À l’instar des Celtes et d’autres peuples anciens, les Basques participent à ce réenchantement du monde que proposent les écrivains romantiques ou leurs successeurs. Ainsi Pierre Loti contribue à véhiculer plusieurs clichés basques à travers son roman Ramuncho (1897). Issu d’une société pastorale, le Basque est associé à l’harmonie de la nature, à une certaine idée de force tranquille, à des traditions millénaires. De nombreux érudits entendent d’ailleurs préserver cette société ancestrale présentée comme idyllique et sont à l’origine des premiers travaux d’ethnologie. “En général, note Cendrine Lagoueyte, il s’agit de bourgeois bayonnais étrangers à cette culture qu’ils magnifient. Cela étant, ces images ont fini par être reprises par la plupart des Basques. Quand un discours aussi efficace se développe, il parvient même à convaincre les habitants qui deviennent les touristes de leur propre territoire !” Cette mise en valeur d’une identité régionaliste fonctionne d’autant mieux que le tourisme se développe et va considérablement changer le littoral basque.
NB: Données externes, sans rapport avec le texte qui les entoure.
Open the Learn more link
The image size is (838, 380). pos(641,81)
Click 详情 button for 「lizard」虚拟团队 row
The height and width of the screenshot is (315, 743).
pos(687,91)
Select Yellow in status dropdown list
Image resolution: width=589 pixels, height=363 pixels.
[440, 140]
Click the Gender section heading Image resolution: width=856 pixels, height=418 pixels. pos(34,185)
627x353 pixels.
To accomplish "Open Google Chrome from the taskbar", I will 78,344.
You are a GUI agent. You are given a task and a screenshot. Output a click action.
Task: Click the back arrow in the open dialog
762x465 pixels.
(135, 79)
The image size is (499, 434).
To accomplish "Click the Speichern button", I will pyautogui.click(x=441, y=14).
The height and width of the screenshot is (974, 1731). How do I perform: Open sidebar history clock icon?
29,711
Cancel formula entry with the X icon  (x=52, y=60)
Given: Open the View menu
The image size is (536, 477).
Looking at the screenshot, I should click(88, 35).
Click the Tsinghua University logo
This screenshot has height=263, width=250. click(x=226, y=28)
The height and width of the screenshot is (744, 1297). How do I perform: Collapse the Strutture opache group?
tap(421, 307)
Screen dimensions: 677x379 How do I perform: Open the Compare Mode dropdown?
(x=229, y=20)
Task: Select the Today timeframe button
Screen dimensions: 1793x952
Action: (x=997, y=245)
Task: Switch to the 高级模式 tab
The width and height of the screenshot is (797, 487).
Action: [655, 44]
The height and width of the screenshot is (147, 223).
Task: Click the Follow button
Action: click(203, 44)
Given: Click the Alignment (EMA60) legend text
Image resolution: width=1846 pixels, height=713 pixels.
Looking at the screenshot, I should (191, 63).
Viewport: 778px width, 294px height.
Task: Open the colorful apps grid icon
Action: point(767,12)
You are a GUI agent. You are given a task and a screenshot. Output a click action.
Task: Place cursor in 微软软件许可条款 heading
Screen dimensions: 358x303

Sous le Second Empire, l’impératrice Eugénie – d’origine espagnole -, lance la station balnéaire de Biarritz. Dès les années 1860, le chemin de fer permet à de nouvelles catégories de voyageurs de découvrir les charmes d’Hendaye ou de Socoa. En 1905, un office du tourisme est créé à Bayonne. L’identité basque devient alors un moyen d’attirer les touristes. “Tout au long du xxe siècle et jusqu’à nos jours, les clichés et les images touristiques ont assez peu évolué, note Cendrine Lagoueyte. Le Pays basque y est divisé en deux parties : la côte, moderne, avec ses ports et ses plages et l’intérieur, où l’on trouve des villages “typiques” avec les maisons traditionnelles, les frontons de pelote… On y met en avant une culture basque traditionnelle présentée comme immuable, avec les chorales, les bérets, la langue. Aujourd’hui, cela semble assez décalé, car finalement très loin de la culture basque actuelle.” Cette image d’un Pays basque nord rural et préservé perdure d’ailleurs également chez les Basques du sud, dont le territoire constitue au contraire l’une des grandes régions industrielles de la péninsule ibérique.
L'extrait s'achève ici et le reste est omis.